Если на вопрос, прошел ли уже поезд определенную станцию, следует ответ «возможно», то это означает, что отвечавший субъективно не знает факта, который мог бы исключить такое предположение, но вместе с тем не может с уверенностью это утверждать. Другими словами, такой ответ можно определить как «незнание». Но если Э. Майер выносит суждение, согласно которому теократически–религиозное развитие Эллады в момент битвы при Марафоне было «возможным», а при известных обстоятельствах даже вероятным, то это означает, что для такого развития объективно существовали известные компоненты исторической данности, или, другими словами, что можно с объективной значимостью установить, какие из этих компонентов могли бы, если мы мысленно исключим битву при Марафоне (и, конечно, значительную часть других компонентов фактического хода событий), в соответствии с общими эмпирическими правилами позитивно «способствовать», пользуясь принятым в криминалистике оборотом, такому развитию событий. «Знание», на котором основано подобное суждение о «значении» битвы при Марафоне, являет собой, как следует из вышесказанного, с одной стороны, знание определенных, полученных из источников «фактов» данной «исторической ситуации» («онтологическое» знание), с другой— как мы уже видели, — знание известных эмпирических правил, в частности того, как люди обычно реагируют на данную ситуацию («номологическое знание»). Характер «значимости» таких эмпирических правил мы рассмотрим ниже. Одно, во всяком случае, несомненно: для доказательства своего тезиса, решающего для значения битвы при Марафоне, Э. Майер должен был бы в случае какого–либо сомнения расчленить данную «ситуацию» на такое количество ее компонентов, которое позволило бы с помощью нашей «фантазии» применить к этому онтологическому знанию наше «помологическое» эмпирическое знание, почерпнутое из собственной жизненной практики и из знания о поведении других людей, а затем вынести позитивное суждение, согласно которому совместное воздействие таких фактов — в условиях, определенным образом мысленно измененных, — «могло бы» привести к данному «объективно возможному», как утверждалось, результату. А это означает: в том случае, если бы мы «мыслили» его как фактически имевший место, мы могли бы считать измененные нами вышеуказанным образом условия «достаточными причинами» такого результата.

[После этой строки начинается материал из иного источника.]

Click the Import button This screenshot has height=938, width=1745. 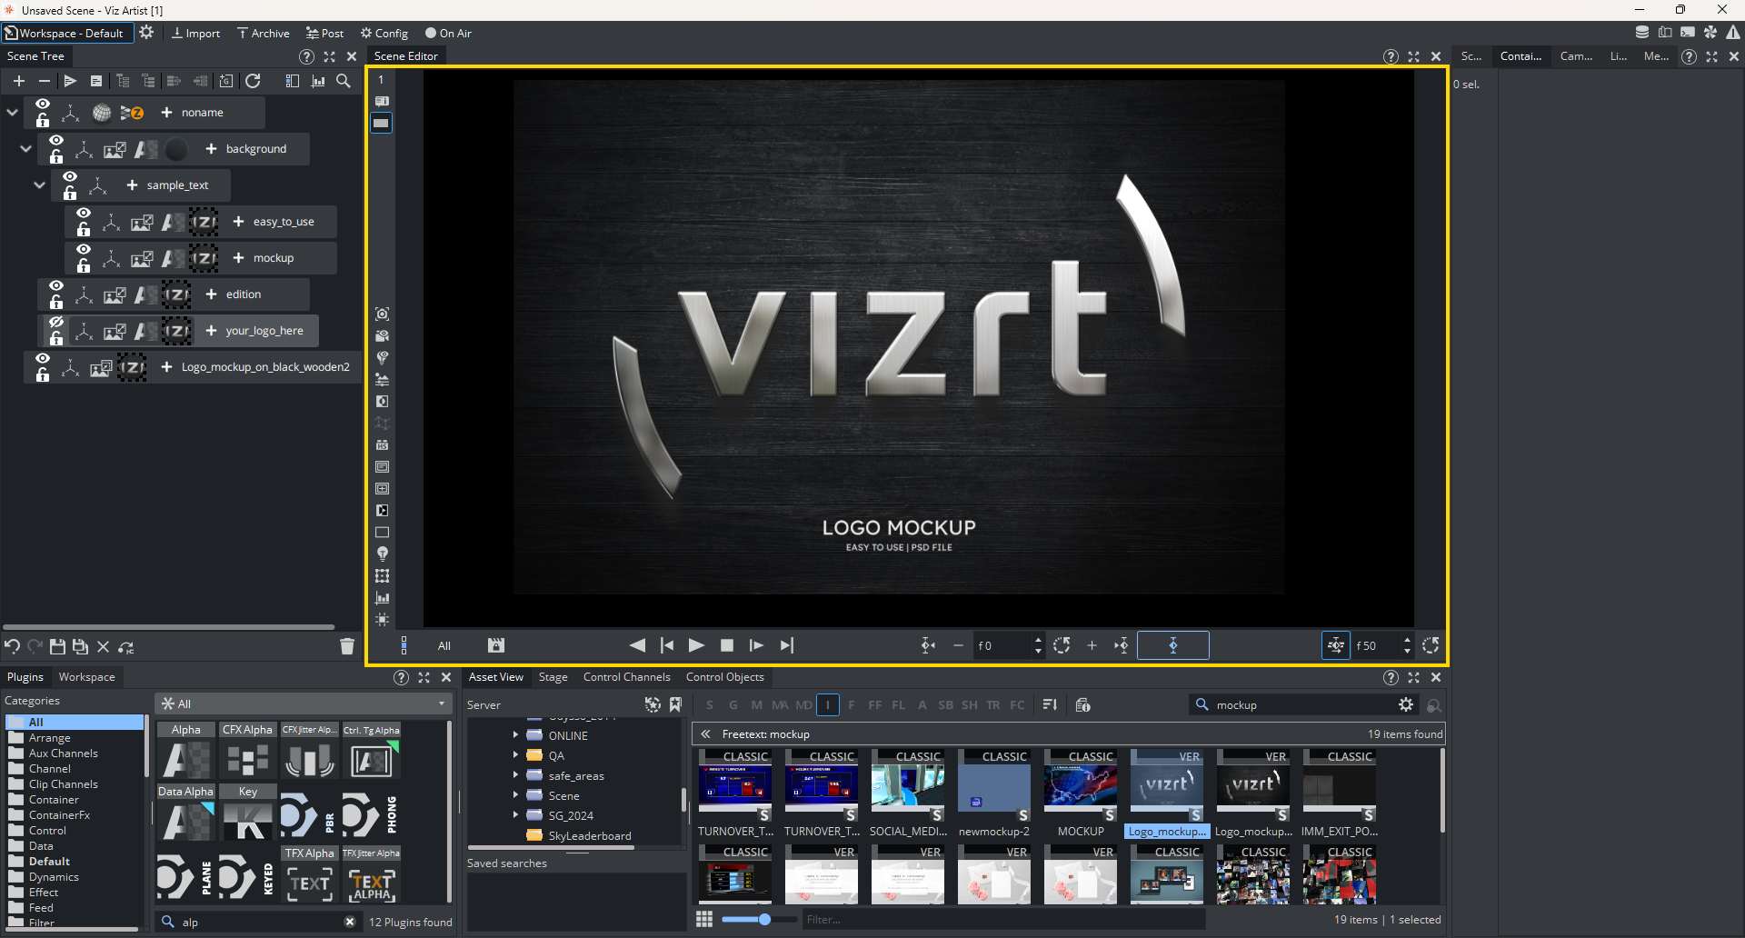tap(196, 34)
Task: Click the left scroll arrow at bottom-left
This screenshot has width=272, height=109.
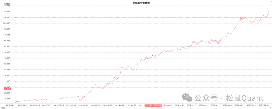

Необходимая для установления однозначности несколько пространная формулировка этого простого положения вещей свидетельствует не только о том, что для формулирования исторической каузальной связи необходимо применение абстракции в ее обеих разновидностях — изолировании и генерализации, — но и что даже самое элементарное историческое суждение об историческом «значении» «конкретного факта» очень далеко от простой регистрации «преднайденного» и представляет собой не только конструированное с помощью категорий мысленное образование, но и чисто фактически обретает значимость лишь благодаря тому, что мы привносим в «данную» реальность все наше «помологическое» опытное знание.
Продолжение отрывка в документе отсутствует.